Wir haben Böttcher nicht enttäuscht. Zumindest nicht in Sachen Lautstärke. Während wir die Musik von Steppenwolf aus dem Film "Easy Rider" hörten, mochten sich zwei von uns allerdings nicht verkneifen, einen kleinen Joint zu drehen und ihn herumzugeben. Wir dimmten die Beleuchtung, das heißt: Wir drehten die hellen Glühbirnen raus und ersetzten sie durch zwei UV-Birnen und eine rote. Es lief "The Pusher" und wir tanzten Stehblues - ich mit Andrea aus der 9b. Dann ging die Tür auf und eine Taschenlampe blitzte auf. Irgendeiner von uns hatte sofort den Plattenspieler angehalten. In die Stille hinein erklang freundlich wie immer Pfarrer Böttchers Stimme: "Einen guten Abend, meine lieben jungen Freunde. Ich sehe, euch geht es gut. Das freut mich. Tja, lasst euch nicht weiter stören." Er schnupperte, schnupperte hörbar ein zweites Mal: "Welch wundersamer Duft! Sehr eigentümlich. Darf ich euch nur bitten, nachher die Räucherstäbchen sicher zu löschen, wenn ihr die Räume verlasst. Noch viel Vergnügen, und verzeiht die Störung! "

Sprach es und verließ uns. Als ich beim Abitreffen vor drei Jahren mit Matthias plauderte, kamen wir auf Pfarrer Böttcher und diesen Abend zu sprechen.

Wir waren uns einig: Böttcher wusste, dass das Cannabisgeruch und keine Räucherstäbchen waren. Er wollte uns vertrauen. Zehnmal mindestens feierten wir im Church Club. Es ging immer gut, obwohl es manchmal knapp war. Zum Beispiel als Markus mit seiner Kreidler-RS-Gang auftauchte und eine Schlägerei mit uns Kirchenweicheiern anzetteln wollte. Aber Matthias und ich machten es wie Böttcher. Wir baten die Jungs mit ihrem sogenannten Todesblick herein und boten ihnen was zu trinken an. Damit hatten sie nicht gerechnet. Nach anfänglicher Nervosität auf beiden Seiten verlief der Abend ganz okay. Dann befahl Markus seinem Trupp den Aufbruch, weil es bei uns keinen Whiskey gab. "Ganz nett hier", brummte er, "wenn euch jemand dumm kommt, meldet euch.
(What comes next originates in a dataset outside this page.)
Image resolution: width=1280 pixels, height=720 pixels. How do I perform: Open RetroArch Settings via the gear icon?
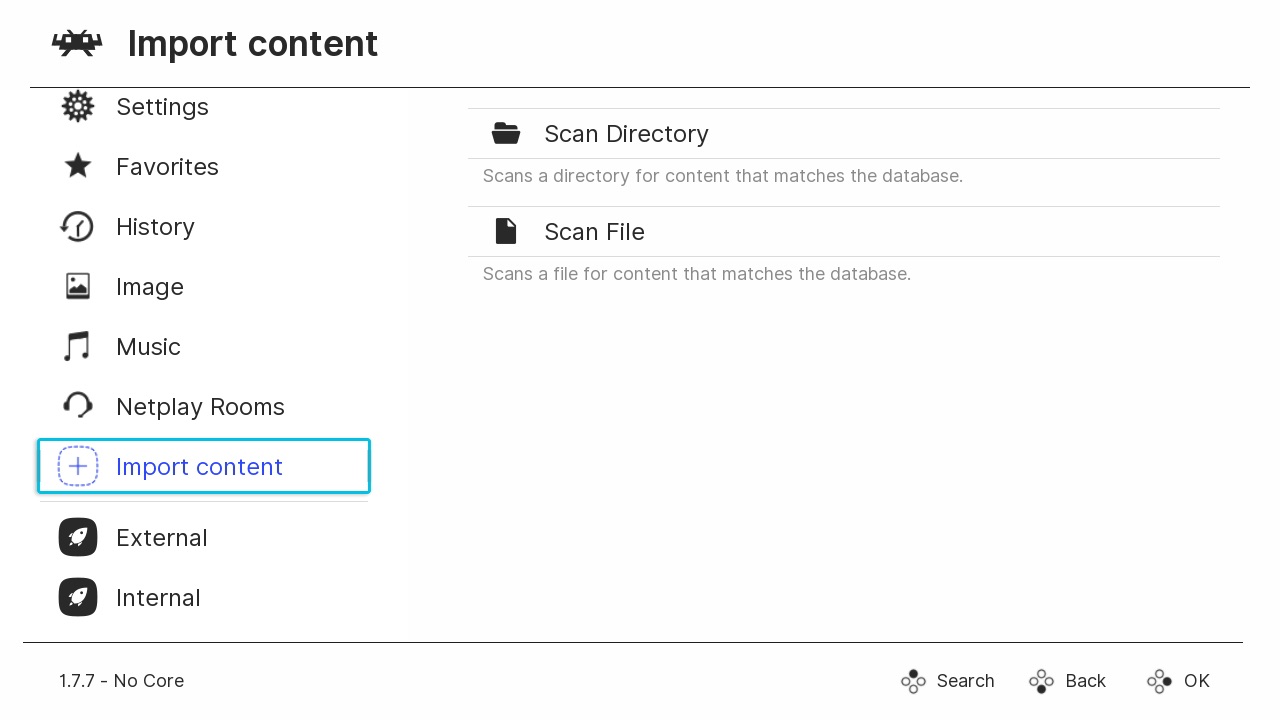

Wir machen sie fertig! " - krachend schlug er mir auf die Schulter.

Zwei Jahre später ging Pfarrer Böttcher in den Ruhestand. Wir überreichten ihm zum Abschied einen riesigen Zwetschenkuchen, auf den wir mit Sahne "Von Ihren jungen Freunden" gesprüht hatten. Sein Nachfolger kümmerte sich sehr um die Jugendarbeit, war persönlich engagiert, "ein ganz Progressiver", hieß es. Wir sollten ihn duzen, sollten Norbert zu ihm sagen. Wir wollten ihm das nicht abschlagen. Als er im Church Club "ein wenig mitrockte", fanden wir das eher nervig. Ein Joint? Das ging "natürlich gar nicht". Und "spätestens um halb elf ist Schluss! " Und: "Oben, unser Kirchenraum, ist für euch natürlich tabu. Fete nur hier unten, klar?" Klar. Tschuldigung. Klar, Norbert.

Wir blieben einfach weg.

Wenn ich, was selten vorkommt, in meine Heimatstadt fahre und den Turm der noch immer wenig ansehnlichen Kreuzkirche erblicke, höre ich Böttchers Stimme sagen: "Meine lieben jungen Freunde." Er ist sicher längst tot. Er muss circa fünfzig Jahre älter gewesen sein als wir. Beim letzten Besuch in der Stadt habe ich spontan auf dem Kirchplatz geparkt und bin zur Kirchentür gegangen. "Unser Haus" war leider abgeschlossen. Ich hab's nicht glauben wollen und noch mal an der Klinke gerüttelt. "Leider zu", sagte eine Frauenstimme hinter meinem Rücken. Ich drehte mich um. "Wir müssen leider abschließen. Im vergangenen Jahr waren irgendwelche Jugendlichen hier drin und haben Party gefeiert. Unangemeldet. Saßen mit ihren Playern da drin, machten Hip-Hop-Musik. Wäre ja nicht so schlimm gewesen", erzählte die smarte Frau Mitte vierzig weiter, "aber leider ging eine der beiden Taufamphoren dabei zu Bruch. Da hat der Kirchenvorstand beschlossen, die Kirche nur noch zu besonderen Zeiten zu öffnen."

Ich schwieg. "Oh", sagte die Frau, "ich habe mich gar nicht vorgestellt. Ich heiße Zahn und bin hier die Pfarrerin." Auch ich stellte mich vor. Ich sah sie an. Dann fragte ich: "Kennen Sie Pfarrer Böttcher?" "Nicht persönlich. Aber ich weiß, dass er mal in der Kreuzkirche tätig war. Aber das muss fast vierzig Jahre her sein." - "So ist es, liebe junge Freundin", sagte ich zu der verdatterten Frau Zahn, verabschiedete mich und stieg in mein Auto.

Manchmal träume ich vom Church Club, von "The Pusher", "Born to Be Wild" und "Whole Lotta Love", und manchmal von der leeren Kreuzkirche an irgendeinem Nachmittag. Ich fühle mich wohl. Irgendjemand sagt: Willkommen daheim, lieber junger Freund! Ich widerspreche nicht. Obwohl ich nicht mehr jung bin. Oder?